The Centre Staff are now focussing on the educational potential of the Centre. Originally, they were concerned that the Centre would produce a host of questions which issue desk staff would be unable to answer, but in reality Centre users seem particularly self-sufficient, which is encouraging as staff begin to plan how to promote the Centre to new users. Seminars for Internet beginners are due to start in the new session.

The Riccarton Campus of Heriot-Watt University is situated six miles from the centre of Edinburgh. Surrounded by rolling countryside, the parkland campus has a student population of around 4500. A technological university, Heriot-Watt excels in Engineering, and the Edinburgh Engineering Virtual Library Project (EEVL), funded by JISC under eLib, is based here.

On four levels, the open plan Library provides a bright and pleasant place to study.
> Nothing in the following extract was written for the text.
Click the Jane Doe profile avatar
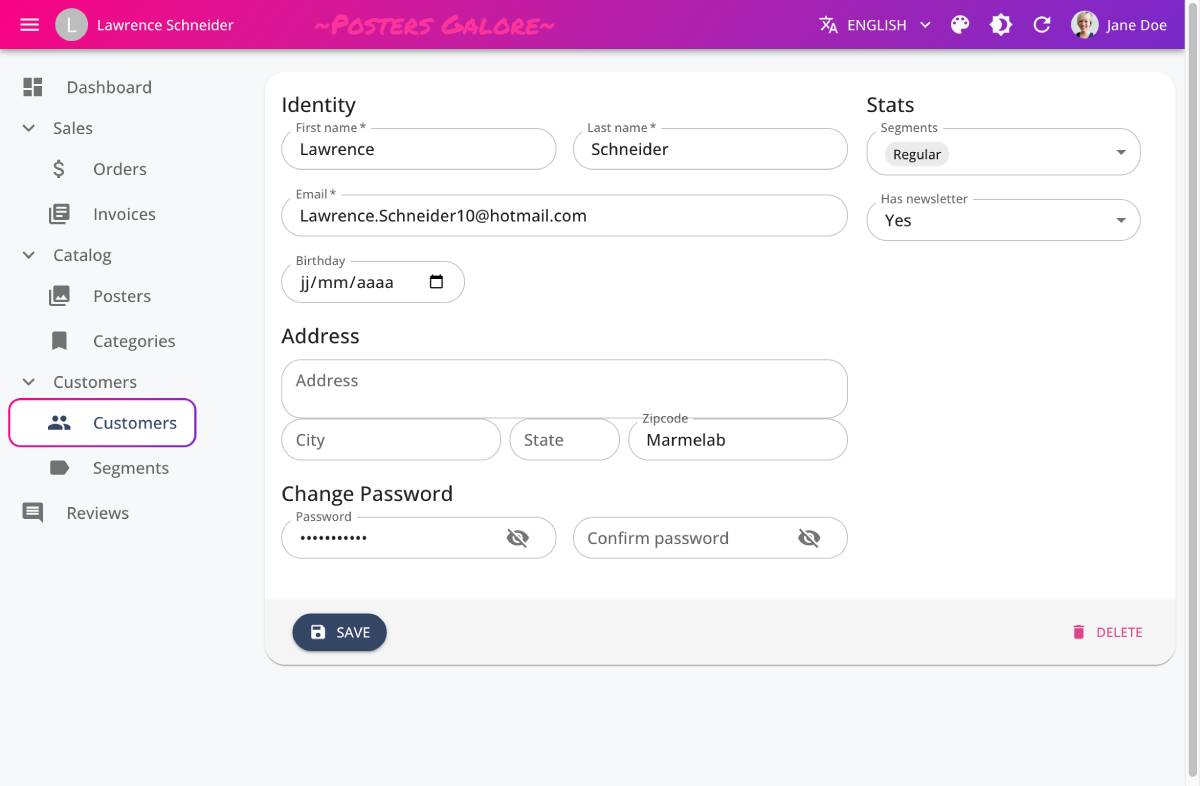Image resolution: width=1200 pixels, height=786 pixels. coord(1085,25)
Computer facilities are provided in two computer laboratories managed by Computing Services. Students have access to the University network, word-processing and spreadsheet packages.

It came as a surprise to discover that most, if not all, of the work on the Library’s Web pages was done by just two people, Roddy MacLeod and Gordon Andrew, Information Systems Librarian. It has been, says Andrew, a ‘labour of love’, with both often working long hours keeping the pages up-to-date. The Library has provided a Web information service since the Autumn of 1994. Part of H-Web, the University’s Campus Wide Information System, Lib-Info provides access to the current services and facilities which the Library has to offer.

The Web service is seen very much as a natural extension to the Library’s traditional resource and enquiry role. Users are encouraged to submit enquiries via e-mail, and the service is advertised throughout the campus. Librarians timetabled to cover the enquiry desk regularly check the mailbox for electronic enquiries.

The Resource Centre has its own Web pages. The INTERNET RESOURCES Newsletter, which features in them, and is also advertised nationally and internationally on e-mail lists, is designed as a current awareness service. Again, the newsletter is targeted primarily at on-campus users, but the world-wide response to the service has been good. The idea came from the Networked Information Awareness Group (NIAG) initiative at the Brynmor Jones Library of the University of Hull. It has proved its worth as a publicity tool, and has heightened awareness of the university as a whole.

Where the Newsletter is designed to keep existing users of Internet resources informed of new and interesting sites, the Resource Centre's home page, as Roddy MacLeod explained, is designed for complete beginners. A tutorial is available which gives the new user explanations about Netscape and how to use it, and provides some starting points to searching and using important sites. It provides access to bibliographic datasets such as BIDS and EDINA. Links are also provided to electronic journal services available through the Institute of Physics and through the new IDEAL service. The Library has developed its own Subject Tree, and links also exist to local, UK-wide, and world-wide library catalogues, SALSER (Scottish academic libraries' serials holdings) and to information services such as BUBL and PORTICO.

Heriot-Watt's experiment in the dynamics of user access to the Internet is fascinating. The physical space of the Library and that of the Internet Resource Centre are linked in a general-to-specific relationship which mirrors that of the Lib-Info Web service to the Internet Resource Centre Web service. Do the physical models help the users in searching for information efficiently? Answering that question would require a user study of its own.